━━ Input records
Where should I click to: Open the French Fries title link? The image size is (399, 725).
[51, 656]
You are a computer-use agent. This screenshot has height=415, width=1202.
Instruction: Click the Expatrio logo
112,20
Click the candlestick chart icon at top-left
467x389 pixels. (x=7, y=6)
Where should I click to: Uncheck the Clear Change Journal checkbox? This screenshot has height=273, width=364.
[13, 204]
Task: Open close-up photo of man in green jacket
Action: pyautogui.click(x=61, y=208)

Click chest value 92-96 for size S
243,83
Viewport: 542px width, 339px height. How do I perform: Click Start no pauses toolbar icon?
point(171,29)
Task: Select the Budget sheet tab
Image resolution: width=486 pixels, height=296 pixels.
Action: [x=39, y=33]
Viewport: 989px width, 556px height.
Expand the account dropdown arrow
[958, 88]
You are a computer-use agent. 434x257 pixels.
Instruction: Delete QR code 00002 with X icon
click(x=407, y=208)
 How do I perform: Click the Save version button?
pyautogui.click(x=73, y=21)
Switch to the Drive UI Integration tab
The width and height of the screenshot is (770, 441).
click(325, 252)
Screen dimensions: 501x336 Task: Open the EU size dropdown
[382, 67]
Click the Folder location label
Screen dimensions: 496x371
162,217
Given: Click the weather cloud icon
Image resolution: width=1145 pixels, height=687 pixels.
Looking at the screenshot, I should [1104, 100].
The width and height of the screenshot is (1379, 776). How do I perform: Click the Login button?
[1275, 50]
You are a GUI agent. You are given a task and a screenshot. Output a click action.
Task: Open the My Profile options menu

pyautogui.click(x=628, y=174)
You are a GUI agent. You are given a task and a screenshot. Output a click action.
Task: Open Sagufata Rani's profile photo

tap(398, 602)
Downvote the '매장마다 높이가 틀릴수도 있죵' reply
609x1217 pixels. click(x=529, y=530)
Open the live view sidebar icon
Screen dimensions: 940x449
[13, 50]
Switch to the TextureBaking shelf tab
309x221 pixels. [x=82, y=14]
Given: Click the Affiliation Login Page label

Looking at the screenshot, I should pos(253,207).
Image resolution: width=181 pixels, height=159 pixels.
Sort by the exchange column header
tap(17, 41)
━━━━
Exercise goal = Reproduce all of the records above, line for line and without changing a character.

Solution to this problem =
Where should I click to: Open the French Fries title link? The image size is (399, 725).
[51, 656]
You are a computer-use agent. This screenshot has height=415, width=1202.
Instruction: Click the Expatrio logo
112,20
Click the candlestick chart icon at top-left
467x389 pixels. (x=7, y=6)
Where should I click to: Uncheck the Clear Change Journal checkbox? This screenshot has height=273, width=364.
[13, 204]
Task: Open close-up photo of man in green jacket
Action: pyautogui.click(x=61, y=208)

Click chest value 92-96 for size S
243,83
Viewport: 542px width, 339px height. How do I perform: Click Start no pauses toolbar icon?
point(171,29)
Task: Select the Budget sheet tab
Image resolution: width=486 pixels, height=296 pixels.
Action: [x=39, y=33]
Viewport: 989px width, 556px height.
Expand the account dropdown arrow
[958, 88]
You are a computer-use agent. 434x257 pixels.
Instruction: Delete QR code 00002 with X icon
click(x=407, y=208)
 How do I perform: Click the Save version button?
pyautogui.click(x=73, y=21)
Switch to the Drive UI Integration tab
The width and height of the screenshot is (770, 441).
click(325, 252)
Screen dimensions: 501x336 Task: Open the EU size dropdown
[382, 67]
Click the Folder location label
Screen dimensions: 496x371
162,217
Given: Click the weather cloud icon
Image resolution: width=1145 pixels, height=687 pixels.
Looking at the screenshot, I should [1104, 100].
The width and height of the screenshot is (1379, 776). How do I perform: Click the Login button?
[1275, 50]
You are a GUI agent. You are given a task and a screenshot. Output a click action.
Task: Open the My Profile options menu

pyautogui.click(x=628, y=174)
You are a GUI agent. You are given a task and a screenshot. Output a click action.
Task: Open Sagufata Rani's profile photo

tap(398, 602)
Downvote the '매장마다 높이가 틀릴수도 있죵' reply
609x1217 pixels. click(x=529, y=530)
Open the live view sidebar icon
Screen dimensions: 940x449
[13, 50]
Switch to the TextureBaking shelf tab
309x221 pixels. [x=82, y=14]
Given: Click the Affiliation Login Page label

Looking at the screenshot, I should pos(253,207).
Image resolution: width=181 pixels, height=159 pixels.
Sort by the exchange column header
tap(17, 41)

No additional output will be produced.